Primeiro, a aventura.

A viajem de carro até a pizzaria não demoraria mais do que 10 minutos, e confesso que eu estava nervoso. Não sou uma pessoa extrovertida, só tenho dois amigos – um deles é meu primo, ainda por cima – e não sei como a família desse sócio do meu pai é. Sempre fui uma criança estranha, meu senso de humor não é como o das outras pessoas e geralmente os outros riem de mim, não comigo. Além disso, Raul provavelmente só é meu amigo por que me conheceu muito cedo e agora é tarde demais para me dispensar.

Como se lesse meus pensamentos, Raul tirou o celular do bolso, abriu o bloco de notas e escreveu alguma coisa. Me mostrou o celular.

De 0 a 10, o quão nervoso seu pai vai ficar se colocarmos a música da goiaba para tocar na televisão da pizzaria?

Tive que conter o riso. Da última vez em que havíamos ido comer fora, eu descobrira que meu celular se conectava à Smart TV da pizzaria. Assim que contei para Raul, ele imediatamente colocou Nyan Cat e A Lua me Traiu para tocar. Eu o impedi de colocar o gemidão do whatsapp. Minha mãe achou engraçado, meu pai, nem tanto.
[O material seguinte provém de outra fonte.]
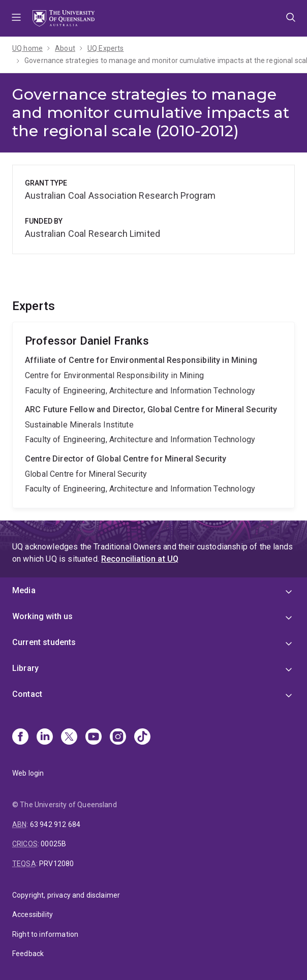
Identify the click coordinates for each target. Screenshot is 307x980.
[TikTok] (142, 738)
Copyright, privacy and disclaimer (66, 895)
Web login (28, 773)
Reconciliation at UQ (140, 559)
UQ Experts (106, 48)
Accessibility (33, 914)
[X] (69, 738)
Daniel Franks (154, 415)
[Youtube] (94, 738)
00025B (53, 844)
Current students (44, 642)
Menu (16, 18)
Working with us (42, 616)
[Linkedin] (45, 738)
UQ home (27, 48)
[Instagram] (118, 738)
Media (24, 590)
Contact (27, 694)
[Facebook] (20, 738)
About (65, 48)
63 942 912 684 (55, 824)
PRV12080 (56, 864)
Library (25, 668)
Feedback (28, 954)
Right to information (45, 934)
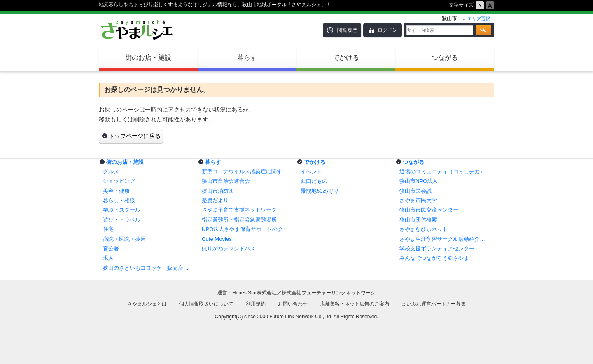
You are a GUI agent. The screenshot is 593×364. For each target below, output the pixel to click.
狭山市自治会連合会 (226, 181)
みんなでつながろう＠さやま (434, 258)
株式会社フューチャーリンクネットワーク (329, 293)
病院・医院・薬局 (124, 239)
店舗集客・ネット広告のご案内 (355, 304)
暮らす (247, 57)
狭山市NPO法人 (418, 181)
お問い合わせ (293, 304)
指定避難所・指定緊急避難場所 (239, 219)
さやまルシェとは (147, 304)
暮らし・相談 (119, 200)
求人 (108, 258)
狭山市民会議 (416, 191)
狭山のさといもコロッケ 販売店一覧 (148, 268)
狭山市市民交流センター (429, 210)
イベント (311, 171)
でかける (346, 57)
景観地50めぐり (320, 191)
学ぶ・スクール (121, 210)
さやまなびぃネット (423, 229)
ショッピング (119, 181)
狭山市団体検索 (418, 219)
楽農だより (215, 200)
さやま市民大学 (418, 200)
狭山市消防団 (218, 191)
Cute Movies (217, 239)
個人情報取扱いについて (206, 304)
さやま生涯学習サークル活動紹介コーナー (445, 239)
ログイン (388, 30)
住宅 (108, 229)
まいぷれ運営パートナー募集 (434, 304)
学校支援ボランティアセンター (437, 248)
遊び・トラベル (121, 219)
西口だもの (314, 181)
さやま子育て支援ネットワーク (239, 210)
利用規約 (256, 304)
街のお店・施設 (148, 57)
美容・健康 (116, 191)
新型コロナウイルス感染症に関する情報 (247, 171)
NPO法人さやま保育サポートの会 (242, 229)
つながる (445, 57)
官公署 (111, 248)
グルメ (111, 171)
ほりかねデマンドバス (229, 248)
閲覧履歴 (347, 30)
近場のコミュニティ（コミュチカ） (442, 171)
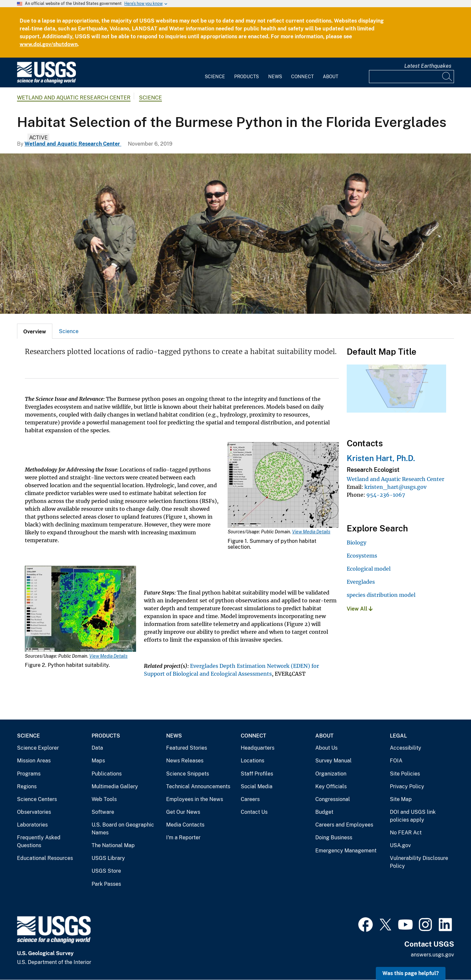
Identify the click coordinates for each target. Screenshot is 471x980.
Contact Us (254, 812)
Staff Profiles (257, 774)
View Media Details (311, 532)
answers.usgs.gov (432, 955)
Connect (302, 76)
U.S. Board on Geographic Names (123, 829)
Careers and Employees (344, 825)
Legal (398, 736)
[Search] (447, 76)
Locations (252, 760)
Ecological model (368, 568)
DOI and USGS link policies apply (413, 816)
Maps (98, 760)
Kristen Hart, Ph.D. (381, 458)
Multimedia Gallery (115, 786)
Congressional (333, 799)
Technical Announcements (198, 786)
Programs (29, 774)
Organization (331, 774)
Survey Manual (333, 760)
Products (246, 76)
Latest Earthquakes (428, 66)
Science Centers (37, 799)
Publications (106, 774)
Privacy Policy (407, 786)
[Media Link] (283, 485)
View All (360, 609)
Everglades (361, 582)
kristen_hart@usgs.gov (395, 487)
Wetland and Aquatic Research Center (74, 98)
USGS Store (106, 871)
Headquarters (257, 748)
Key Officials (331, 786)
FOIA (396, 760)
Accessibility (406, 748)
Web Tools (104, 799)
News (275, 76)
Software (103, 812)
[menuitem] (215, 73)
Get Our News (183, 812)
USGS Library (108, 858)
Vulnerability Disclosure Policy (419, 862)
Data (97, 748)
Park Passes (106, 884)
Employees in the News (195, 799)
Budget (324, 812)
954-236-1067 (385, 495)
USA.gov (400, 845)
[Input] (411, 76)
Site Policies (405, 774)
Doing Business (334, 837)
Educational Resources (45, 858)
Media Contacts (185, 825)
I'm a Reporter (183, 837)
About (330, 76)
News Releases (185, 760)
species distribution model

Levantei sete dedos para Raul, que riu alto. Meus pais interromperam a conversa deles para nos falar sobre as pessoas que conheceríamos.

- Raul e João, Caio é meu sócio há quatro anos. Trabalhamos juntos em vários projetos e somos amigos. Por favor, não façam nenhuma bobagem. A mulher dele, Ana Carolina, é um pouco... séria. Tentem não dizer nenhum palavrão ou grosseria por perto dela. Eles têm filhas gêmeas, de quinze anos, se não me engano são Rafaela e Daniela. Não são idênticas. Ícaro é o garoto, tem 17 anos também.